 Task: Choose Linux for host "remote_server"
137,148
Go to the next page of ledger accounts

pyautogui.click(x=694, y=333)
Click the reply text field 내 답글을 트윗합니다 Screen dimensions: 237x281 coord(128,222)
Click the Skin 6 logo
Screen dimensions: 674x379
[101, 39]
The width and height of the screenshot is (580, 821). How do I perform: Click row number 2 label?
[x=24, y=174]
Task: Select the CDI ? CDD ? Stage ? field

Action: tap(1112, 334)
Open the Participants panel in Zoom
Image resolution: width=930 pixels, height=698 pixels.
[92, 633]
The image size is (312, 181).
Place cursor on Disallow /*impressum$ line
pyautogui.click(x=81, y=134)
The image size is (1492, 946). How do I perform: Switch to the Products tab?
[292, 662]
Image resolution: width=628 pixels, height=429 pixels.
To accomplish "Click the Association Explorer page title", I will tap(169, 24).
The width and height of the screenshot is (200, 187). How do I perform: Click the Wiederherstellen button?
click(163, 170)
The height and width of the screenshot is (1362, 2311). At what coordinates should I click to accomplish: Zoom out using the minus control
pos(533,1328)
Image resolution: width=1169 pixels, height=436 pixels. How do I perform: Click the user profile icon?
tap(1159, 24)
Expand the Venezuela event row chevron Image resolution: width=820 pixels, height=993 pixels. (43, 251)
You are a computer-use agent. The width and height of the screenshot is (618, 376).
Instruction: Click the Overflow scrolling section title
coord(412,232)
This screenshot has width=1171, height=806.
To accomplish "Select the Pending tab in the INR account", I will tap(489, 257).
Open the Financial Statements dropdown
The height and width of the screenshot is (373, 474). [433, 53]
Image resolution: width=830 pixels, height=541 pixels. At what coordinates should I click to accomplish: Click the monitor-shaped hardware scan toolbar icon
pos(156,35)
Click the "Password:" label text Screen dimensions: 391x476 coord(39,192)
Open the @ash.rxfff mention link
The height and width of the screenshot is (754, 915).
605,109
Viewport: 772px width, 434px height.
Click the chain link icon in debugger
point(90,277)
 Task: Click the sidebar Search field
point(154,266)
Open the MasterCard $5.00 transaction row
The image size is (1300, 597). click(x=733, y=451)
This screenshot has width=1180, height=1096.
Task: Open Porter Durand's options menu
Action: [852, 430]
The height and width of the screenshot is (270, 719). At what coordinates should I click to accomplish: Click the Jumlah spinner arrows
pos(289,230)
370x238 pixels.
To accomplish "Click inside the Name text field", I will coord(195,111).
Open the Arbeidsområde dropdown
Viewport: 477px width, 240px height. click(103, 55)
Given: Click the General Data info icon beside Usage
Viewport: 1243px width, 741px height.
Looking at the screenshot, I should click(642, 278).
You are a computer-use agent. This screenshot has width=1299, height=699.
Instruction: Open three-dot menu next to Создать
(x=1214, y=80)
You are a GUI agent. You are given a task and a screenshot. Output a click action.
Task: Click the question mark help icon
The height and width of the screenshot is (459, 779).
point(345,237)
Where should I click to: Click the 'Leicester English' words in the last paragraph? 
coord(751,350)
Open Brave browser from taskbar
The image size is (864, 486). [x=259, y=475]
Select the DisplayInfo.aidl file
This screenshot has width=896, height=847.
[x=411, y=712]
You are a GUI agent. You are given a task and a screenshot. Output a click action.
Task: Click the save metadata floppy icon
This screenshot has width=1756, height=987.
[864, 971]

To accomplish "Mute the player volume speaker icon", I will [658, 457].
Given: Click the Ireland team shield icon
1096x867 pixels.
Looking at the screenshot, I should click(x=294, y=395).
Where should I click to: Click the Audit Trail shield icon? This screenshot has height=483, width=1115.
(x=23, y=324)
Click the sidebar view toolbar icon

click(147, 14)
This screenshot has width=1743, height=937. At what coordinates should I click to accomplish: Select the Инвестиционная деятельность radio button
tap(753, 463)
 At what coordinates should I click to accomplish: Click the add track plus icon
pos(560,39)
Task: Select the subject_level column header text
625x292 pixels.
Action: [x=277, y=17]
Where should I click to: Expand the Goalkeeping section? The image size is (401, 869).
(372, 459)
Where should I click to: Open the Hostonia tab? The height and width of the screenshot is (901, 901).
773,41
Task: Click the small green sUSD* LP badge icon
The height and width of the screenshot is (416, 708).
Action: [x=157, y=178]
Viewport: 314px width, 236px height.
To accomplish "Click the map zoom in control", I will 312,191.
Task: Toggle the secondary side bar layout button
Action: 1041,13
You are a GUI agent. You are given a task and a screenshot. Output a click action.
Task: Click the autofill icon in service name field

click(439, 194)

Written problem: Copy every one of the records above, line for line, without changing a thing.

Solution to this exercise:
 Task: Choose Linux for host "remote_server"
137,148
Go to the next page of ledger accounts

pyautogui.click(x=694, y=333)
Click the reply text field 내 답글을 트윗합니다 Screen dimensions: 237x281 coord(128,222)
Click the Skin 6 logo
Screen dimensions: 674x379
[101, 39]
The width and height of the screenshot is (580, 821). How do I perform: Click row number 2 label?
[x=24, y=174]
Task: Select the CDI ? CDD ? Stage ? field

Action: tap(1112, 334)
Open the Participants panel in Zoom
Image resolution: width=930 pixels, height=698 pixels.
[92, 633]
The image size is (312, 181).
Place cursor on Disallow /*impressum$ line
pyautogui.click(x=81, y=134)
The image size is (1492, 946). How do I perform: Switch to the Products tab?
[292, 662]
Image resolution: width=628 pixels, height=429 pixels.
To accomplish "Click the Association Explorer page title", I will tap(169, 24).
The width and height of the screenshot is (200, 187). How do I perform: Click the Wiederherstellen button?
click(163, 170)
The height and width of the screenshot is (1362, 2311). At what coordinates should I click to accomplish: Zoom out using the minus control
pos(533,1328)
Image resolution: width=1169 pixels, height=436 pixels. How do I perform: Click the user profile icon?
tap(1159, 24)
Expand the Venezuela event row chevron Image resolution: width=820 pixels, height=993 pixels. (43, 251)
You are a computer-use agent. The width and height of the screenshot is (618, 376).
Instruction: Click the Overflow scrolling section title
coord(412,232)
This screenshot has width=1171, height=806.
To accomplish "Select the Pending tab in the INR account", I will tap(489, 257).
Open the Financial Statements dropdown
The height and width of the screenshot is (373, 474). [433, 53]
Image resolution: width=830 pixels, height=541 pixels. At what coordinates should I click to accomplish: Click the monitor-shaped hardware scan toolbar icon
pos(156,35)
Click the "Password:" label text Screen dimensions: 391x476 coord(39,192)
Open the @ash.rxfff mention link
The height and width of the screenshot is (754, 915).
605,109
Viewport: 772px width, 434px height.
Click the chain link icon in debugger
point(90,277)
 Task: Click the sidebar Search field
point(154,266)
Open the MasterCard $5.00 transaction row
The image size is (1300, 597). click(x=733, y=451)
This screenshot has width=1180, height=1096.
Task: Open Porter Durand's options menu
Action: [852, 430]
The height and width of the screenshot is (270, 719). At what coordinates should I click to accomplish: Click the Jumlah spinner arrows
pos(289,230)
370x238 pixels.
To accomplish "Click inside the Name text field", I will coord(195,111).
Open the Arbeidsområde dropdown
Viewport: 477px width, 240px height. click(103, 55)
Given: Click the General Data info icon beside Usage
Viewport: 1243px width, 741px height.
Looking at the screenshot, I should click(642, 278).
You are a computer-use agent. This screenshot has width=1299, height=699.
Instruction: Open three-dot menu next to Создать
(x=1214, y=80)
You are a GUI agent. You are given a task and a screenshot. Output a click action.
Task: Click the question mark help icon
The height and width of the screenshot is (459, 779).
point(345,237)
Where should I click to: Click the 'Leicester English' words in the last paragraph? 
coord(751,350)
Open Brave browser from taskbar
The image size is (864, 486). [x=259, y=475]
Select the DisplayInfo.aidl file
This screenshot has width=896, height=847.
[x=411, y=712]
You are a GUI agent. You are given a task and a screenshot. Output a click action.
Task: Click the save metadata floppy icon
This screenshot has width=1756, height=987.
[864, 971]

To accomplish "Mute the player volume speaker icon", I will [658, 457].
Given: Click the Ireland team shield icon
1096x867 pixels.
Looking at the screenshot, I should click(x=294, y=395).
Where should I click to: Click the Audit Trail shield icon? This screenshot has height=483, width=1115.
(x=23, y=324)
Click the sidebar view toolbar icon

click(147, 14)
This screenshot has width=1743, height=937. At what coordinates should I click to accomplish: Select the Инвестиционная деятельность radio button
tap(753, 463)
 At what coordinates should I click to accomplish: Click the add track plus icon
pos(560,39)
Task: Select the subject_level column header text
625x292 pixels.
Action: [x=277, y=17]
Where should I click to: Expand the Goalkeeping section? The image size is (401, 869).
(372, 459)
Where should I click to: Open the Hostonia tab? The height and width of the screenshot is (901, 901).
773,41
Task: Click the small green sUSD* LP badge icon
The height and width of the screenshot is (416, 708).
Action: [x=157, y=178]
Viewport: 314px width, 236px height.
To accomplish "Click the map zoom in control", I will 312,191.
Task: Toggle the secondary side bar layout button
Action: 1041,13
You are a GUI agent. You are given a task and a screenshot. Output a click action.
Task: Click the autofill icon in service name field

click(439, 194)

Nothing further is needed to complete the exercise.